SUPPLIED MATERIAL:

--

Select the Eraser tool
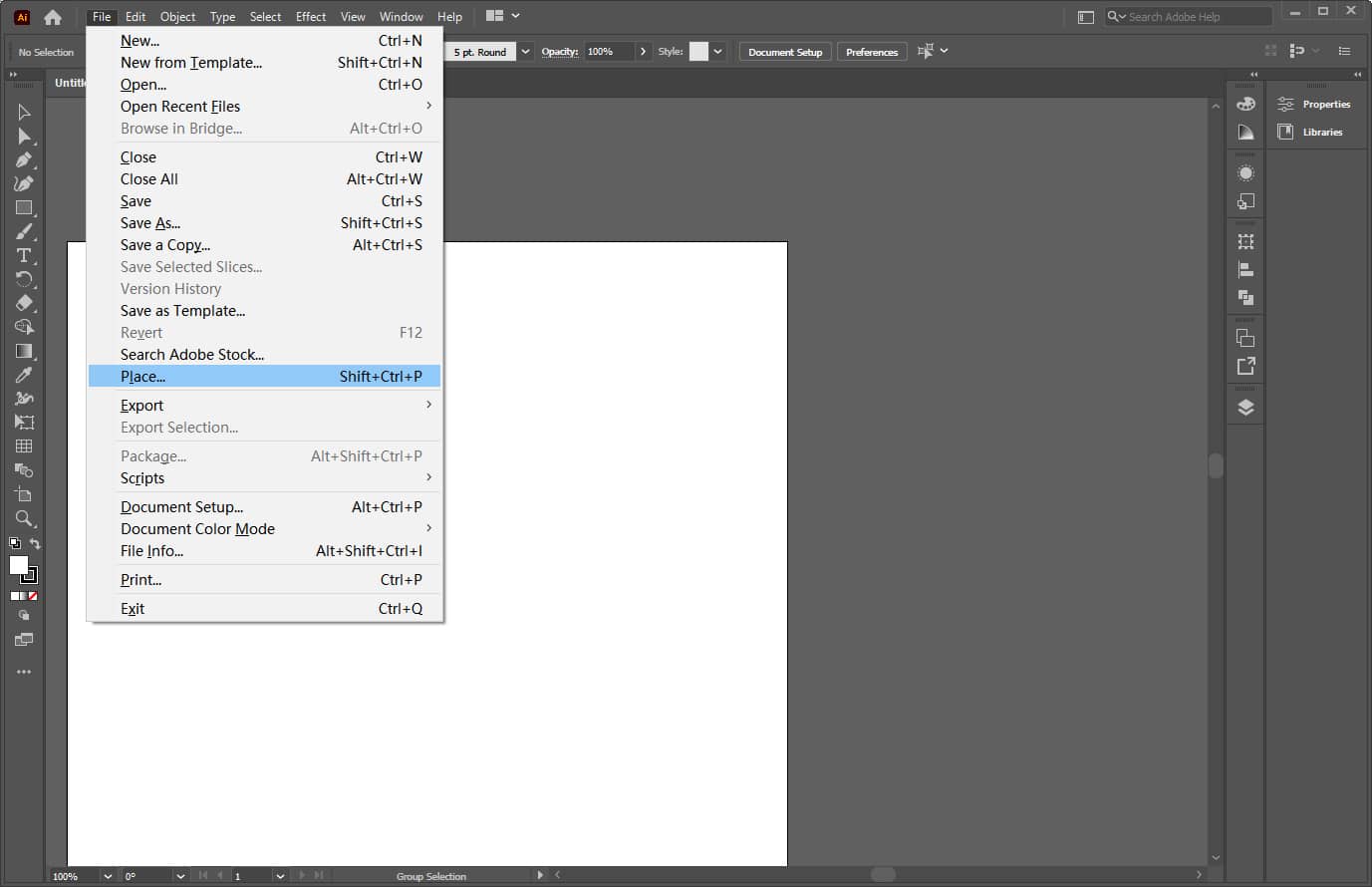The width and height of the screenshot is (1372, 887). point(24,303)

--

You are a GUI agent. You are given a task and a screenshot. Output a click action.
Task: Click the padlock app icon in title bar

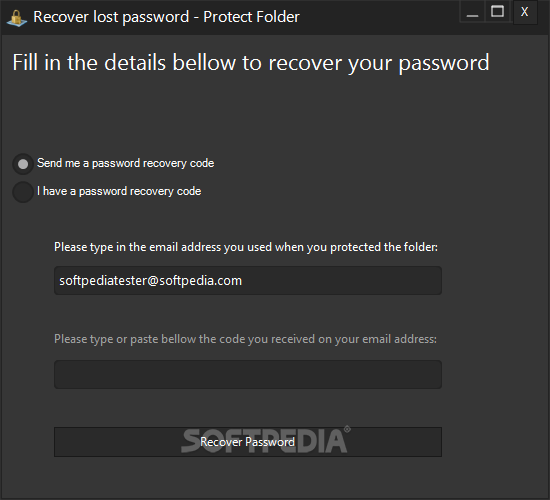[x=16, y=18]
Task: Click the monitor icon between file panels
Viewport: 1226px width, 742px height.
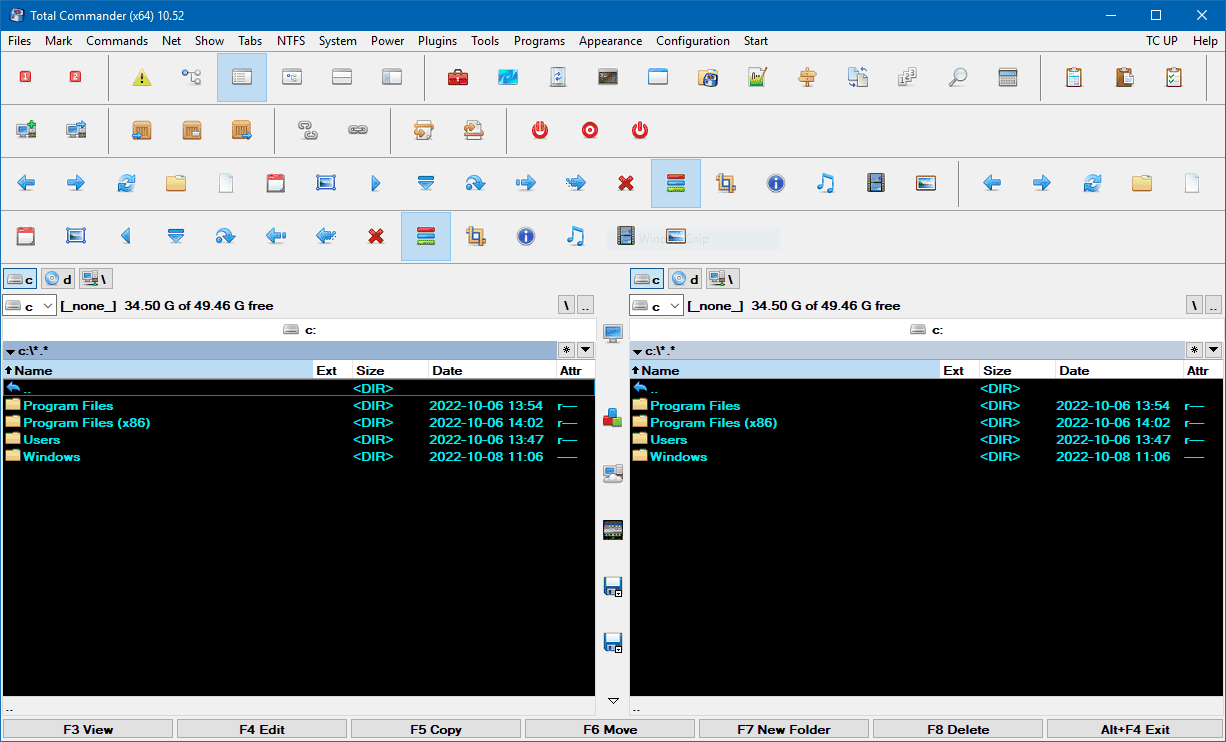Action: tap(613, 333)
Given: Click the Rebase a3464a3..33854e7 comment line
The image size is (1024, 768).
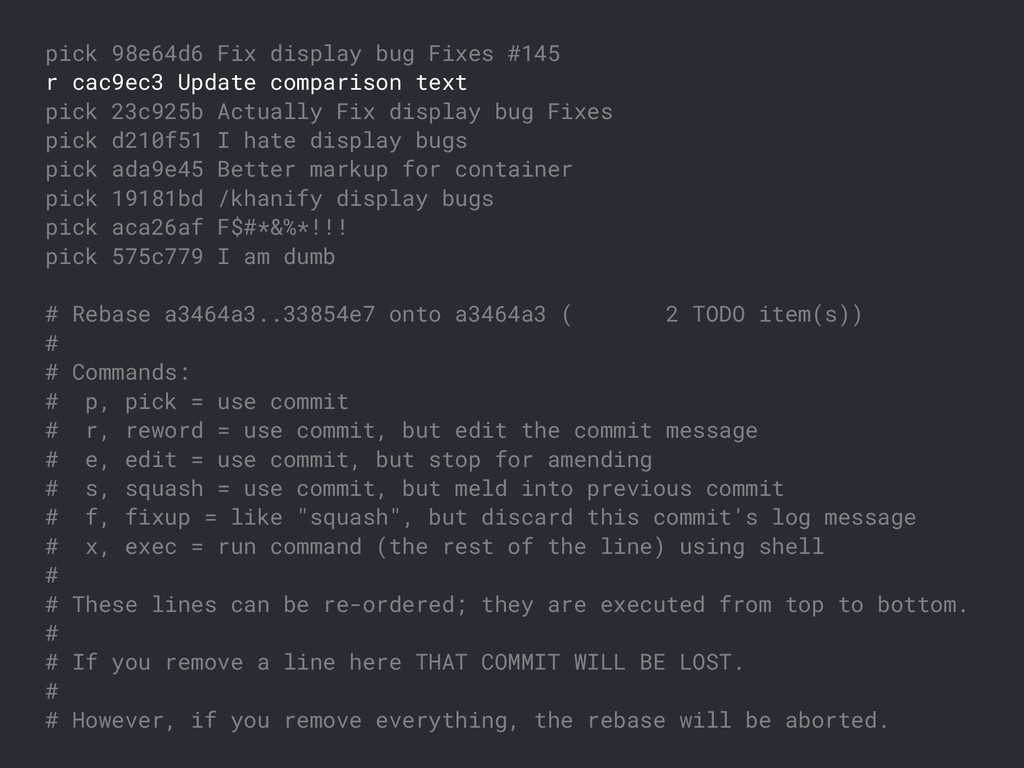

--

Look above for the line with "Task: Click the monitor" and the line with "The image size is (1024, 768).", then copy exactly the lines from the first through the second, both kept, with no pictures.

Task: Click the monitor icon between file panels
Viewport: 1226px width, 742px height.
Action: tap(613, 333)
Given: Click the Rebase a3464a3..33854e7 comment line
The image size is (1024, 768).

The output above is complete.